Strong consumer spending continued to buoy Colorado Springs sales tax collections last month.
In March, revenues from the city’s general fund sales tax totaled $11.9 million, a 3.9 percent increase over the same month last year, according to a Colorado Springs Finance Department report. March revenues reflected spending that took place in February; sales tax collections now have increased for 15 consecutive months on a year-over-year basis.
The report showed several retail industry sectors — such as auto dealers and furniture, appliance and electronic stores — saw solid, year-over-year revenue gains. That indicates consumers feel confident and are spending their discretionary incomes, said Tatiana Bailey, director of the University of Colorado at Colorado Springs Economic Forum.
“We continue to see these pretty robust numbers, and to me that just signals that people in Colorado Springs are still feeling pretty confident about their income levels, their jobs, our local economy,” Bailey said. “They’re certainly not going elsewhere to shop and to eat out. They’re staying in our own community. These are all positive things.”

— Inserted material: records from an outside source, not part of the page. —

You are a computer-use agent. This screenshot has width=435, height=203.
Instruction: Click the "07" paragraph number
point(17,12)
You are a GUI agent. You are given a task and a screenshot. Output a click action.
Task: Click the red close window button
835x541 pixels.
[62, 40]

And local businesses benefit as a result, she added.
Colorado Springs levies a 2 percent sales tax on nonfood and prescription drug purchases. The performance of the tax is a key measure of the health of the local economy and is tracked closely by economists and business people.

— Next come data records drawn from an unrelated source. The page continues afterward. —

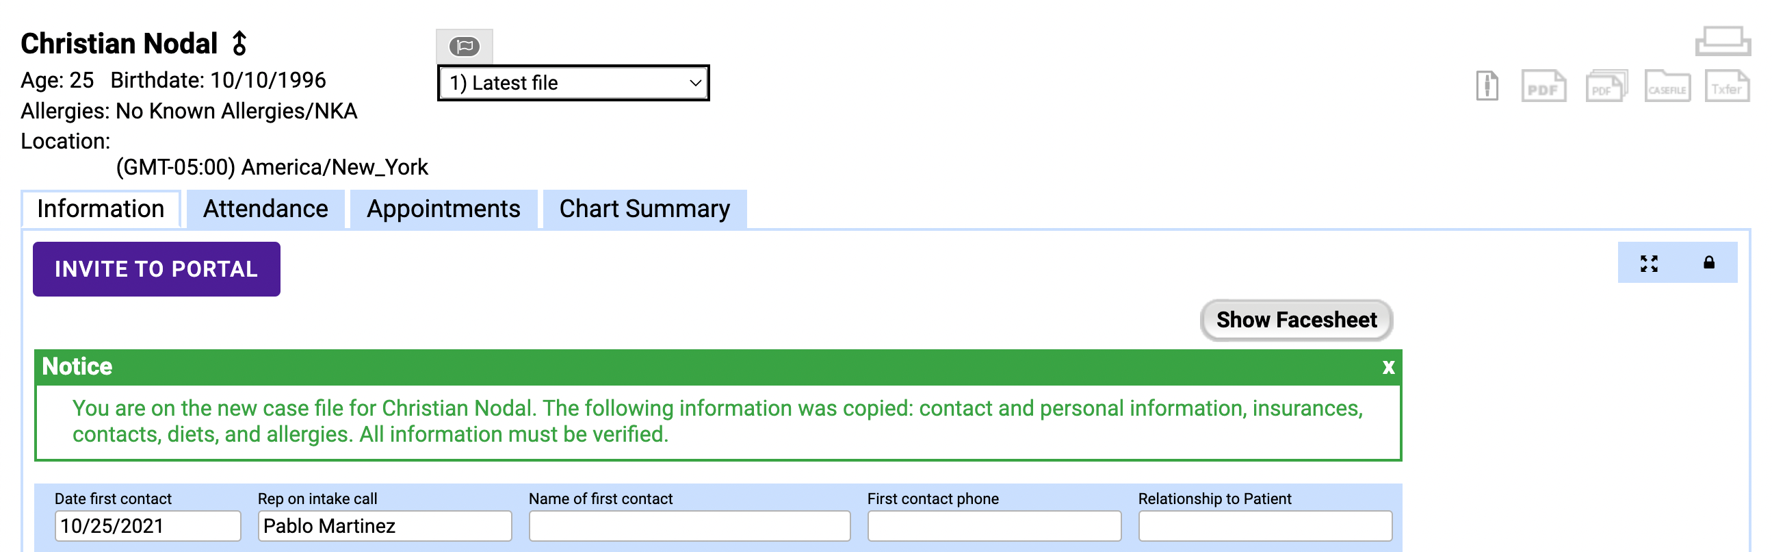Click the Name of first contact field
This screenshot has height=552, width=1772.
point(689,526)
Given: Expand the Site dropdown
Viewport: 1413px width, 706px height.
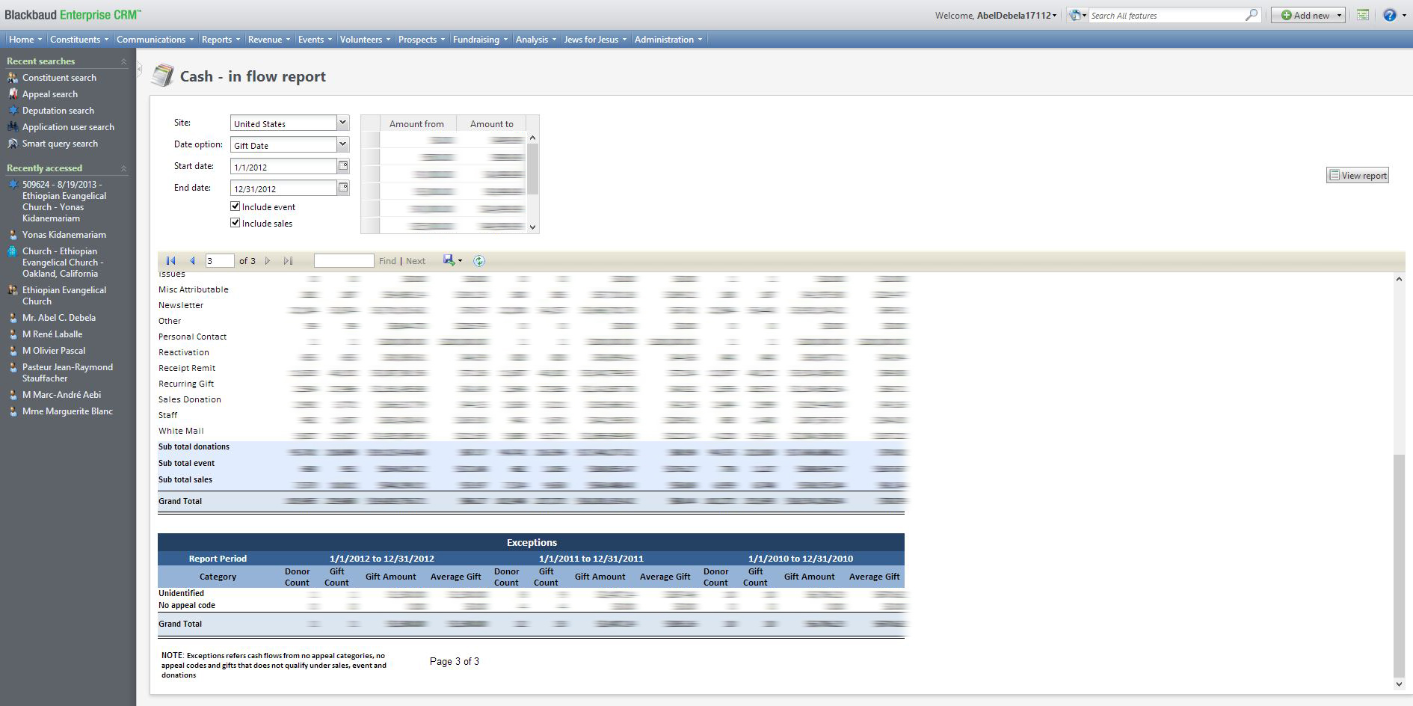Looking at the screenshot, I should coord(342,123).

But the sales tax also is key for the operation of Springs government because it generates more than half of the revenue used by the city to fund general services such as parks, roads and public safety.
The 2 percent sales tax isn’t the only levy paid by local consumers when they make purchases. Special sales taxes also are collected to fund road repairs, public safety and trails, open space and parks. A use tax also is collected on equipment and machinery that’s purchased outside the Springs for use inside the city.
Highlights of the March report include:
• Of retail categories that saw year-over year gains in revenues, grocery stores were up 31.3 percent; business services rose 27 percent; auto repair and leases increased 9.1 percent; furniture, appliance and electronic stores climbed 7.7 percent; restaurants and clothing stores each jumped 7.2 percent; auto dealers were up 5.4 percent; and building materials increased 5.2 percent.
• Among retail categories that saw year-over-year revenue declines, commercial machines fell 30.7 percent; medical marijuana sales decreased 10.8 percent; and department and discount stores dropped 8.1 percent.
• The city’s lodging and auto rental tax — collected on hotel stays and vehicle rentals and an indication of tourism activity — rose 9.4 percent in March.
• Collections on the city’s road repair sales tax rose a slight 0.7 percent.